Long known for its use of minerals and stones for dials, Piaget transitioned within the past few years to using aventurine glass in place of the lapis lazuli it can no longer acquire from Afghanistan.
“Once the glassmaker figured out how to homogenize the color with the same amount of copper oxide, we knew it was a Piaget color,” Mr. Chautru said.
Achieving the 0.4 millimeter thinness required for Piaget’s dials, always difficult, is easier with glass than with natural stone, he said. Piaget now has seven references with dials of blue aventurine glass, in prices ranging from $27,200 for a Limelight Gala watch to $146,000 for an Altiplano Tourbillion.
A request from a collector inspired the Swiss independent brand Czapek & Cie’s recent foray into aventurine glass.
“An aventurine dial changes your watch totally; the effects of the pieces of metal shining and reflecting is really mesmerizing,” Xavier de Roquemaurel, chief executive of Czapek, said in a video call.
“And then we have our collectors; they ask for aventurine by name.”
A year ago, an Italian collector commissioned the Antarctique Aventurine, which featured baguette-diamond indexes Mr. de Roquemaurel said he was happy to oblige, although working with aventurine glass is difficult.
When you have a complex design, he said, “or applied indexes, there’s all the risks, and you’re likely breaking one out of three or four dials in the process. The dial maker is not the aventurine maker, and while the initial material is not very expensive, you have to do a minimum number.”
The Italian collector’s commission has since led to the creation of an 18-piece limited-edition collection, each $45,000 and timed for release around the year-end holidays.
Omega uses aventurine in both the glass and minerals’ stone forms. “The gap between the natural stone that is unique and comes from the earth and the glass that is produced by a machine in an industrial way is quite big,” said Gregory Kissling, vice president of product at Omega, referring to differences in the natural stone and the manufactured product.
Omega started to use the glass in 2013, and it is now used in the dials of 21 of the brand’s watches, including several 29-millimeter Constellation references.
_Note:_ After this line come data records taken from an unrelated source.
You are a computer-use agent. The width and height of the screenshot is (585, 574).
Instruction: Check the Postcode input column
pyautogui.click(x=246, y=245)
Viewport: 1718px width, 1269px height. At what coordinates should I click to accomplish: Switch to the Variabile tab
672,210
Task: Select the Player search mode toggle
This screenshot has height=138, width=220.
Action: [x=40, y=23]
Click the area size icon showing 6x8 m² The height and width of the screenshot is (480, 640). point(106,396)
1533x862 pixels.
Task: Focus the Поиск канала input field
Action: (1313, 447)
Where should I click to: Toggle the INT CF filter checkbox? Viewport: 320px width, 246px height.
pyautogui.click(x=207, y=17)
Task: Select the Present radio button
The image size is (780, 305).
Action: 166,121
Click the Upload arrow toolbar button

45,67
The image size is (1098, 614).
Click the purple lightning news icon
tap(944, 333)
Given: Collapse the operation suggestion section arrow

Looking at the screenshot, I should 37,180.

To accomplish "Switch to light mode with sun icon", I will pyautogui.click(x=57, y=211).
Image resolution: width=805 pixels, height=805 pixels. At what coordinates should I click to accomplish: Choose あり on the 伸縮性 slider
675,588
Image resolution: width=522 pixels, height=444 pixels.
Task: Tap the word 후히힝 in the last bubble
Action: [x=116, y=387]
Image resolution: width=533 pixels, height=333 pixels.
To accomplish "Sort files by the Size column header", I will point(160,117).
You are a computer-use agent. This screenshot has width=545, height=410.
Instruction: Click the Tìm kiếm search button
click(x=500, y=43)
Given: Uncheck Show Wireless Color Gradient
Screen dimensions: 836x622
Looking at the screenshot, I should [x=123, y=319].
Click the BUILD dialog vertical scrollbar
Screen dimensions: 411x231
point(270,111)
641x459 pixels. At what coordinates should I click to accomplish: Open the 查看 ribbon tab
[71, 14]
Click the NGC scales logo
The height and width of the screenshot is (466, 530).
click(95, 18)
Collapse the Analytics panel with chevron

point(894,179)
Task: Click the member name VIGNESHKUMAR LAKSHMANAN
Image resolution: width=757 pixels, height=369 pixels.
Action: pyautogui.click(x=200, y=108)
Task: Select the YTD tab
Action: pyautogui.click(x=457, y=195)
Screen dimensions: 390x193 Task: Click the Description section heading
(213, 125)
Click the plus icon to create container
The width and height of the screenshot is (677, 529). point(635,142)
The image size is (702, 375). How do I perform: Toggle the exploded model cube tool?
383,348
The brand’s patented glass process involves crushing aventurine glass to a powder and then using it in an enamel, said Gregory Kissling, vice president of product at Omega. While the end result, used in the brand’s De Ville Trésor collection, looks like classic aventurine glass, there is less breakage in the enamel version — two or three dials are broken for each one that ends up in a watch. But, “that is the nature of these materials,” Mr. Kissling said in a video interview.
Omega began using aventurine quartz in 2021, buying supplies from India and Brazil, although it can also be found in Russia, Tanzania and the United States.
And while the quartz version can range in color from a deep reddish-brown to blues and greens, Mr. Kissling said it was more sellable in blue. “Blue is the new black in the watch industry,” he said.
To use aventurine quartz, Omega created what it described as a new dial construction method. A brass base with a proprietary inlay and shape is constructed and then the mineral is affixed to it. The base, Mr. Kissling said, would absorb the shock if the watch were dropped or banged, preventing the mineral from cracking or breaking.
Mr. Kissling said both versions of aventurine have proved popular.
“It’s the universe, the stars and emotion,” he said. “Every time we present it, there is always a wow effect.”